The same could be said of many world leaders. The same could be said of cultures around the world ranging from Iran to Japan to South Africa to Brazil and even the United States. Shouldn’t students be exposed to all the major religious faiths, and even atheism, as a way of understanding the different worldviews from which many of the world’s peoples operate? If students only learn about religion in their place of worship, how will they ever come to a wider appreciation of the diversity of religious views? Expecting an evangelical church to present a credible case for Islam, is like asking Ford to explain all the benefits of a Toyota; it ain’t going to happen in a church or a mosque, but it could happen in school.
Now I am quite aware of the difficulty making religion more a part of public education in a fair and equitable way. The question of who decides what should or should not be taught becomes quite tricky. The ongoing debates over whether or not creationism or evolution ought to be taught in biology classes is a case in point. However, when the framers of the Constitution included the First Amendment guaranteeing freedom of religious expression, it was aimed at keeping the government from regulating religious expression and not aimed at keeping religion out of the public square. The First Amendment was designed to keep the government out of the church, not the church (or mosque or temple or ethical society) out of the school. Given the increasing religious pluralism of our society (e.g. there are now more Muslims than Episcopalians in the U.S. and Los Angeles is one of the most diverse Buddhist cities in the world), and the increased need for all people to know and appreciate various worldviews, it only makes sense to encourage study and discussion, and yes, even reading religious texts in schools.

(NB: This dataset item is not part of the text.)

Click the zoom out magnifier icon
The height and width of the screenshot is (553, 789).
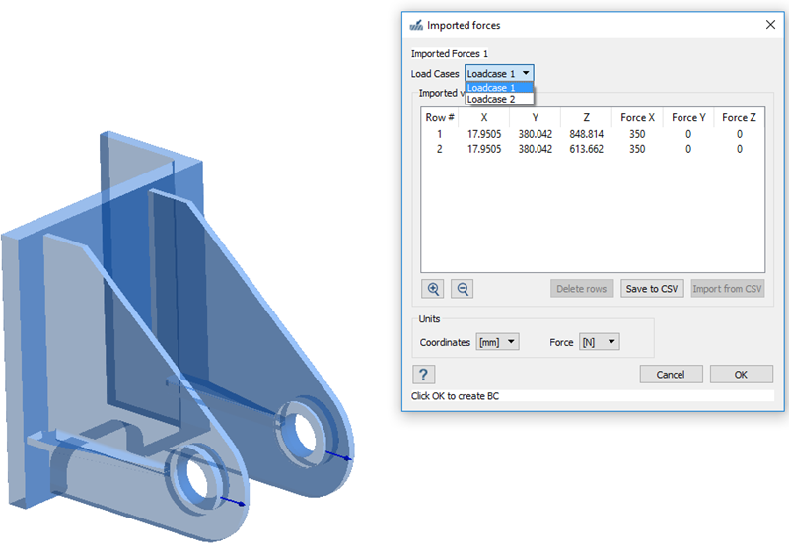click(x=462, y=289)
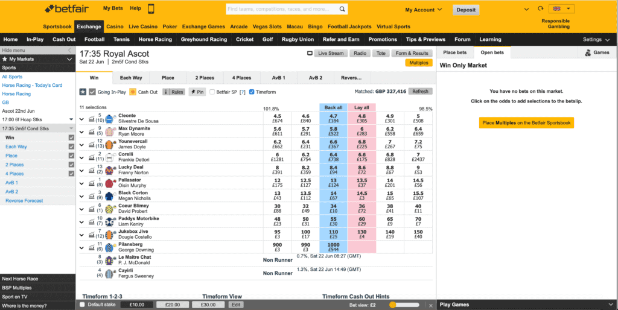Click Max Dynamite's jockey silks icon

(110, 131)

As a starting point secondary school history and social studies classes ought to incorporate a study of religion into their curriculum. In many cases it would simply be a matter of including what has been “cut out” of the existing story. For instance, how can one talk about the European exploration and conquest of North America, or the American Revolution or the Civil War or the Civil Rights movement or 9/11 without talking about the significant influence of religion in those events? Certification for history and social studies teachers should include at least one course in world religions. Local religious leaders could be asked to speak in classes about their particular brand of faith. (Ironically, 15-20 years ago this was the practice in the Marple Newtown School district where the Bible reading case is being contested.) At the primary level religious holidays and events like “All About Me” could encourage families to share their cultural traditions, including those that are religious. Parents who object to such events could have their children “opt out” just as they can for sex education classes. Altogether, these kinds of common sense moves would create an environment for dialogue and mutual understanding rather contention, suspicion and fear. Spirituality and religion has a huge influence on the lives of many people, even those who consider themselves non-religious. Attempts to honestly examine belief systems, values and worldviews can only help create citizenry more knowledgeable about the people and world around them.